Rows of pointing data:
+--

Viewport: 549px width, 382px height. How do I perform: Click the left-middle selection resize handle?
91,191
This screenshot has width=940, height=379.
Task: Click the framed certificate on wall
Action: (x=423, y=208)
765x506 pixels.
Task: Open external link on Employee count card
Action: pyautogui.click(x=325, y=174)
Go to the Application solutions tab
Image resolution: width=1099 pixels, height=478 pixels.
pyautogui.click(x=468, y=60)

+--

WHAT THE EXERCISE ASKS
Render each line of the data above as a string in a JSON list, keeping one string per line and skipping any blank lines.

THE ANSWER
[
  "Viewport: 549px width, 382px height. How do I perform: Click the left-middle selection resize handle?",
  "91,191",
  "This screenshot has width=940, height=379.",
  "Task: Click the framed certificate on wall",
  "Action: (x=423, y=208)",
  "765x506 pixels.",
  "Task: Open external link on Employee count card",
  "Action: pyautogui.click(x=325, y=174)",
  "Go to the Application solutions tab",
  "Image resolution: width=1099 pixels, height=478 pixels.",
  "pyautogui.click(x=468, y=60)"
]